Home > mailing lists
Re: Changeset Extraction v7.7 - Mailing list pgsql-hackers

From	Robert Haas
Subject	Re: Changeset Extraction v7.7
Date	February 25, 2014 01:07:00
Msg-id	CA+TgmoZkqSdQ=pN3NHr07t_U8WV99ieDULAOcjfHYE7nK=i=5w@mail.gmail.com Whole thread Raw
In response to	Re: Changeset Extraction v7.7 (Andres Freund <andres@2ndquadrant.com>)
Responses	Re: Changeset Extraction v7.7 (Andres Freund <andres@2ndquadrant.com>) Re: Changeset Extraction v7.7 (Andres Freund <andres@2ndquadrant.com>)
List	pgsql-hackers
Tree view
On Mon, Feb 24, 2014 at 10:11 AM, Andres Freund <andres@2ndquadrant.com> wrote:
> Changes in this version include:
> * changed slot error handling log by introducing "ephermal" slots which
>   get dropped on errors. This is the biggest change.
> * added quoting in the test_decoding output plugin
> * closing of a tight race condition during slot creation where WAL could
>   have been removed
> * comment and other adjustments, many of them noticed by robert

I did another read-through of this this afternoon, focusing on the
stuff you changed and parts I hadn't looked at carefully yet.
Comments below.

Documentation needs to be updated for pg_stat_replication view.

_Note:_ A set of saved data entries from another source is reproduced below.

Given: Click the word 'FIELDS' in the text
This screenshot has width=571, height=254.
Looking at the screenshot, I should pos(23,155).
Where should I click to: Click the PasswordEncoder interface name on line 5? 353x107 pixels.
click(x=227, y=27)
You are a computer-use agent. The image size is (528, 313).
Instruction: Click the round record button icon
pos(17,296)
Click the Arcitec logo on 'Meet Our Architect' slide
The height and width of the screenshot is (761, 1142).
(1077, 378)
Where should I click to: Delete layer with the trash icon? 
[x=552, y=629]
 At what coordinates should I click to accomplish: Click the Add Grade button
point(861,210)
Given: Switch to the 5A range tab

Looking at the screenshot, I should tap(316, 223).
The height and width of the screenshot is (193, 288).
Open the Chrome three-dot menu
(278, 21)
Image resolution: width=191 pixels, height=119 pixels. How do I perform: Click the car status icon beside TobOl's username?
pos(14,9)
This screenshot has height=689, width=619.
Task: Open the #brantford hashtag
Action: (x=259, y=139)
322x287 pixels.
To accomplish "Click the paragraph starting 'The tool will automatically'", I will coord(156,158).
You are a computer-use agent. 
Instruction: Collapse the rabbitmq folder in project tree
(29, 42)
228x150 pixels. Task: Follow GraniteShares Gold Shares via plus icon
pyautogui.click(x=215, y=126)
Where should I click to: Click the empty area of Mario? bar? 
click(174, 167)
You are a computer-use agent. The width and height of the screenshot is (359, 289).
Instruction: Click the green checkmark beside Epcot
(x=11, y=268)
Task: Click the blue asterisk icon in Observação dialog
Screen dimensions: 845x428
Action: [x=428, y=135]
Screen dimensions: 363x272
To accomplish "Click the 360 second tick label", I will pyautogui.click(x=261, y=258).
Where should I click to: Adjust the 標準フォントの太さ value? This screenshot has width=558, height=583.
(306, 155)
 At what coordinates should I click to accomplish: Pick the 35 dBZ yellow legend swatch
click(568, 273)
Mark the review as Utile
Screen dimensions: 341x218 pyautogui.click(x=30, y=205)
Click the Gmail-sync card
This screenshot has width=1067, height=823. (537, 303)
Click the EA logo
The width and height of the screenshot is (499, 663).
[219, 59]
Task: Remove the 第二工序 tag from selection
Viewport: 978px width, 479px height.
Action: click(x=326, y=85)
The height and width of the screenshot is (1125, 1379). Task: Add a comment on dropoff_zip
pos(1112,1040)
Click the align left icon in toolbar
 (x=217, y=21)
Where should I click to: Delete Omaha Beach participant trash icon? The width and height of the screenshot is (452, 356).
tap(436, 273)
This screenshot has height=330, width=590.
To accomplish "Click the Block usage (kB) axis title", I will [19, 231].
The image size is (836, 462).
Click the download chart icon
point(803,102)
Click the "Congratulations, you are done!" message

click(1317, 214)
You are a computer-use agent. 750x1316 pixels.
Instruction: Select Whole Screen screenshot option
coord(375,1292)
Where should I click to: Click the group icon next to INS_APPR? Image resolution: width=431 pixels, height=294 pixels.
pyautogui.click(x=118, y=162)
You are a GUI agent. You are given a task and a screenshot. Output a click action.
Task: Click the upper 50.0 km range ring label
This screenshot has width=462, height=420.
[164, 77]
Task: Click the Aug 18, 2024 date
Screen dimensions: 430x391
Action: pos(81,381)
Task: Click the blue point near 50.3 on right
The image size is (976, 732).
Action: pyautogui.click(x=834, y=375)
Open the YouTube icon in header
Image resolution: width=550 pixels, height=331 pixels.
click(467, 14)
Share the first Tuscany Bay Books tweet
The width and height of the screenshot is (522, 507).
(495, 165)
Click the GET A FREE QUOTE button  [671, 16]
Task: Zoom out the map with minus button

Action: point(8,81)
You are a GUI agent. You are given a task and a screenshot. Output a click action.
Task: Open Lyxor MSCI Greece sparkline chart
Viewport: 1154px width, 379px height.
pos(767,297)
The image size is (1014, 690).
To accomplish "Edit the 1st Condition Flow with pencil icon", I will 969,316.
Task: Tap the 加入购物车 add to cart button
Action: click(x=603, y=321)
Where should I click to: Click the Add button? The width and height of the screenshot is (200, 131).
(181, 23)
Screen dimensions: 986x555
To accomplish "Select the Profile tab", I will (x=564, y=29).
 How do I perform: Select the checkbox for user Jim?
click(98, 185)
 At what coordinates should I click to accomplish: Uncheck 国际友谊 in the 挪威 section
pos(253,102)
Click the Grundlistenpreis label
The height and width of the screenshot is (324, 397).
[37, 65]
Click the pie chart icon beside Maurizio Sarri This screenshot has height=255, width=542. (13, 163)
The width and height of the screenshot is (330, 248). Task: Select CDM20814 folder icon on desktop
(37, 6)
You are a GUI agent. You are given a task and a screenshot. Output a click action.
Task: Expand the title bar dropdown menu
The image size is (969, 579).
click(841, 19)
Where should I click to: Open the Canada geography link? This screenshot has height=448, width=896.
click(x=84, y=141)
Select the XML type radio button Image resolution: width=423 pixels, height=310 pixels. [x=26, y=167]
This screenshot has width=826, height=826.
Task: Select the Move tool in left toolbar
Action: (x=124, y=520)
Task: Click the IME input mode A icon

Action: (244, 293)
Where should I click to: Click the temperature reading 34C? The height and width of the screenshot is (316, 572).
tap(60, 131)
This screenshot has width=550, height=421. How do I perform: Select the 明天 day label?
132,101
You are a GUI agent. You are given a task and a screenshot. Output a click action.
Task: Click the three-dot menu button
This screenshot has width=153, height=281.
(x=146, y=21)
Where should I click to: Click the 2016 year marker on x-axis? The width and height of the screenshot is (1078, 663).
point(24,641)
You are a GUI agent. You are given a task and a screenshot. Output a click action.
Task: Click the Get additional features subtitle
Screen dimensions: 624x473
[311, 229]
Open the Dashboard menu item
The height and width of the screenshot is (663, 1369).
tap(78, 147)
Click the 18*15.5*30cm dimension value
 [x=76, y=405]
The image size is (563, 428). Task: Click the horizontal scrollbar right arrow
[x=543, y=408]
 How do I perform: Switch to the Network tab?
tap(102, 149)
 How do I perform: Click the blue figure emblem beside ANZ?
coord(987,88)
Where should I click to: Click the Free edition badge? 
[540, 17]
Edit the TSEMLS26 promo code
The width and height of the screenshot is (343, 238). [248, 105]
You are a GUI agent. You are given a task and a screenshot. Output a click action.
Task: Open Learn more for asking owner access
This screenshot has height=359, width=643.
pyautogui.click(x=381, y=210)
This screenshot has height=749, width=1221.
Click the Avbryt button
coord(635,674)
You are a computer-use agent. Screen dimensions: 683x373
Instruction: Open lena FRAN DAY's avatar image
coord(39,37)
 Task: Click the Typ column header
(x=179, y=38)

I still think pg_create_logical_replication_slot should be in slotfuncs.c.
/* Size of an indirect datum that contains an indirect TOAST pointer */#define INDIRECT_POINTER_SIZE (VARHDRSZ_EXTERNAL
+sizeof(struct
 
varatt_indirect))

+/* Size of an indirect datum that contains a standard TOAST pointer */
+#define INDIRECT_POINTER_SIZE (VARHDRSZ_EXTERNAL + sizeof(struct
varatt_indirect))

Isn't the new hunk a duplicate of the existing definition, except for
a one-word change to the comment?

I don't think the completely-unsecured directory operations in
test_decoding_regsupport.c are acceptable.  Tom fought tooth and nail
to make sure that similar capabilities in adminpack carried meaningful
security restrictions.
       /*
+        * Check whether there are, possibly unconnected, logical
slots that refer
+        * to the to-be-dropped database. The database lock we are holding
+        * prevents the creation of new slots using the database.
+        */
+       if (ReplicationSlotsCountDBSlots(db_id, &nslots, &nslots_active))
+               ereport(ERROR,
+                               (errcode(ERRCODE_OBJECT_IN_USE),
+                                errmsg("database \"%s\" is used in a
logical decoding slot",
+                                               dbname),
+                                errdetail("There are %d slot(s), %d
of them active",
+                                                  nslots, nslots_active)));

What are you going to do when we get around to supporting this on a
standby?  Whatever the answer is, maybe add a TODO comment.

+ * loop for now..
+                * more than twice..

Extra periods.

+        * The replicatio slot mechanism is used to prevent removal of required

Typo.

+
+       /*
+        * GetRunningTransactionData() acquired ProcArrayLock, we must release
+        * it. We can do that before inserting the WAL record because
+        * ProcArrayApplyRecoveryInfo can recheck the commit status using the
+        * clog. If we're doing logical replication we can't do that though, so
+        * hold the lock for a moment longer.
+        */
+       if (wal_level < WAL_LEVEL_LOGICAL)
+               LWLockRelease(ProcArrayLock);
+       recptr = LogCurrentRunningXacts(running);

+       /* Release lock if we kept it longer ... */
+       if (wal_level >= WAL_LEVEL_LOGICAL)
+               LWLockRelease(ProcArrayLock);
+

This seems unfortunate.  The comment should clearly explain why it's necessary.

+       /*
+        * Startup logical state, needs to be setup now so we have proper data
+        * during restore.
+        */
+       StartupReorderBuffer();

Should add blank line before this.

+       CheckPointSnapBuild();
+       CheckpointLogicalRewriteHeap();

Shouldn't the capitalization be consistent?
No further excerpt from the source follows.